#### [Work required]
All the lines below need to be output exactly, apart from any images.

#### [Material for this task]
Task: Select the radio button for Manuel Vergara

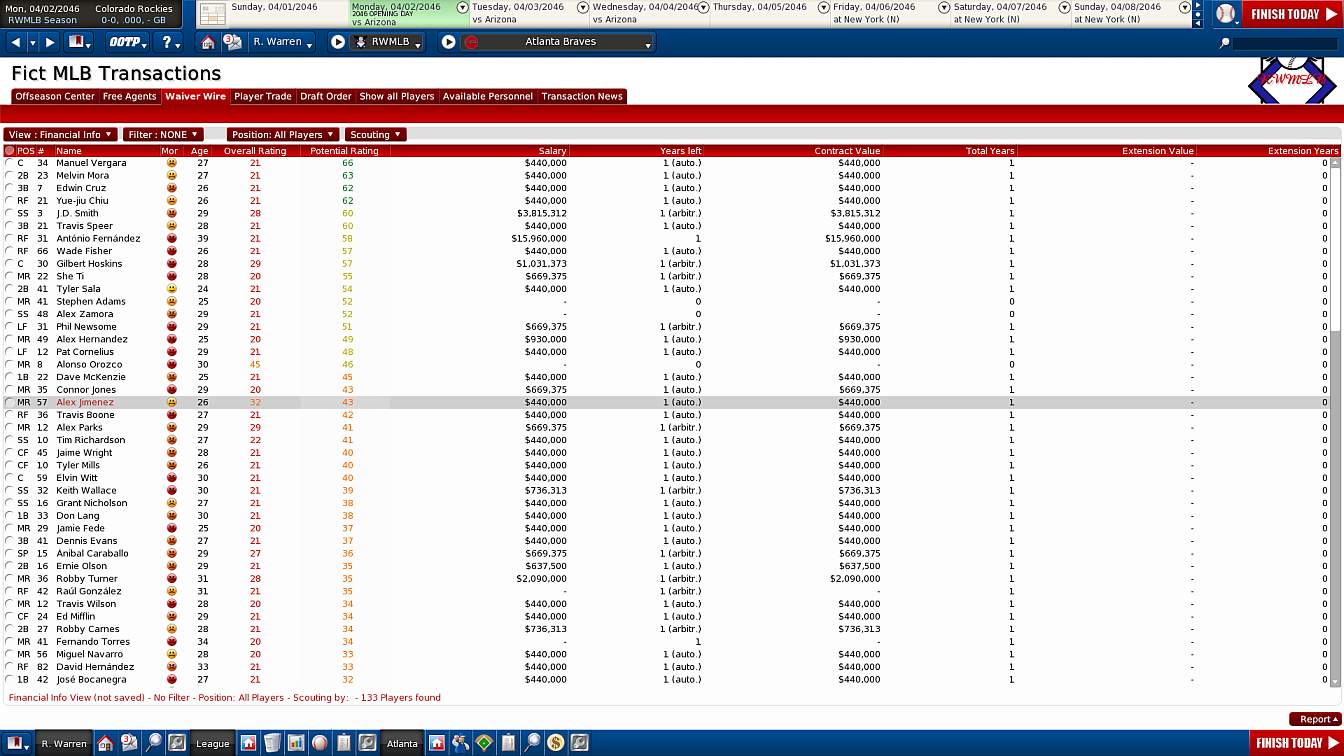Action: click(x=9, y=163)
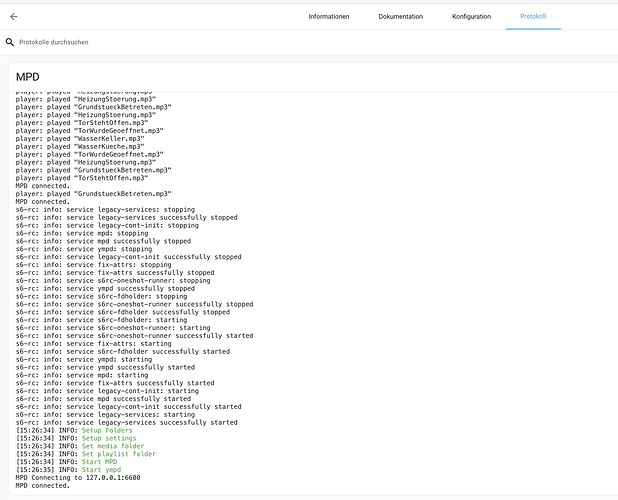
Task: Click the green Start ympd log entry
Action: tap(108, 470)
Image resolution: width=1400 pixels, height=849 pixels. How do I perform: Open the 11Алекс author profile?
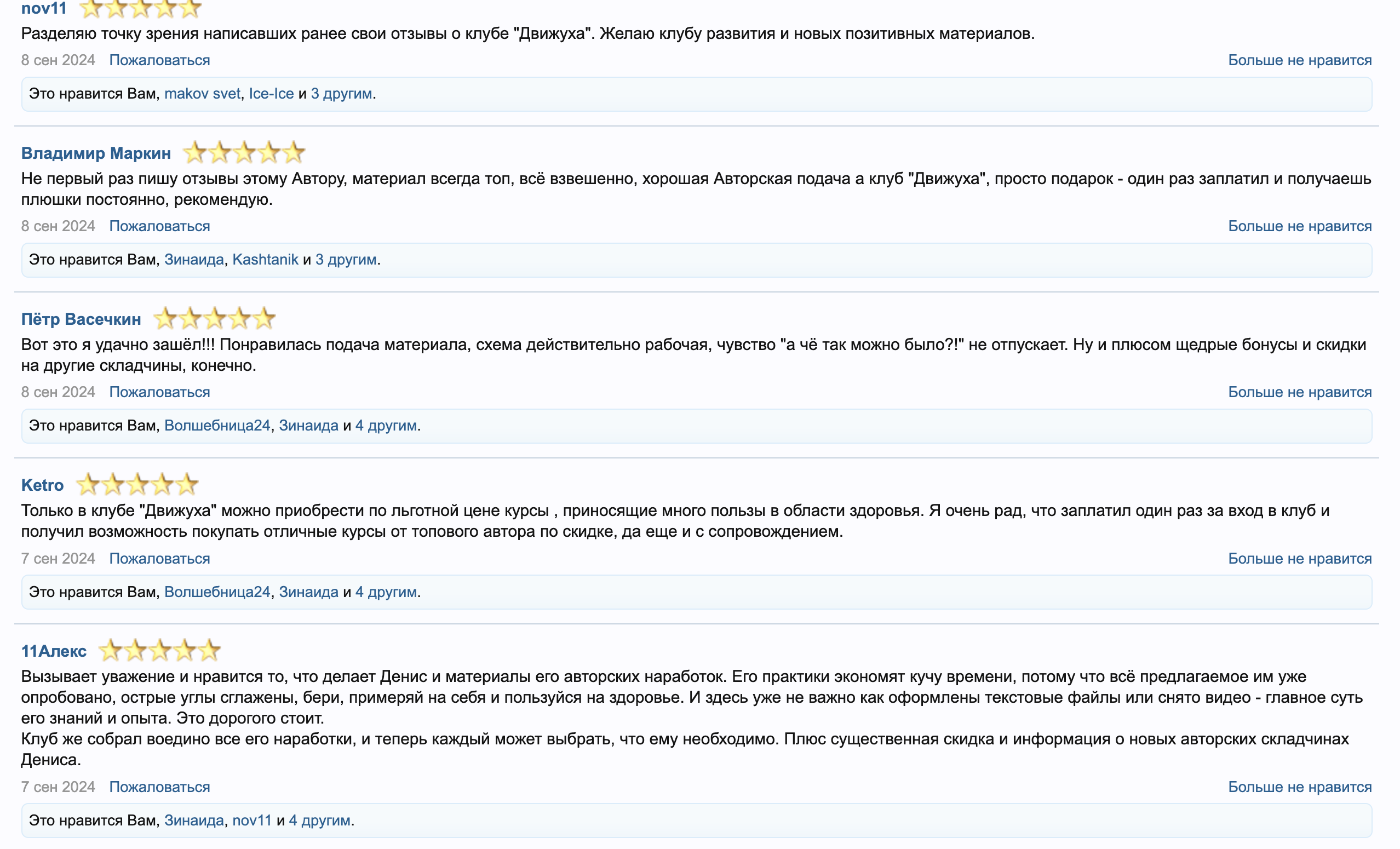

#### [Answer to the problem]
Task: Select the radio button for Manuel Vergara

Action: click(x=9, y=163)
Task: Click the green Start ympd log entry
Action: tap(108, 470)
Image resolution: width=1400 pixels, height=849 pixels. How do I perform: Open the 11Алекс author profile?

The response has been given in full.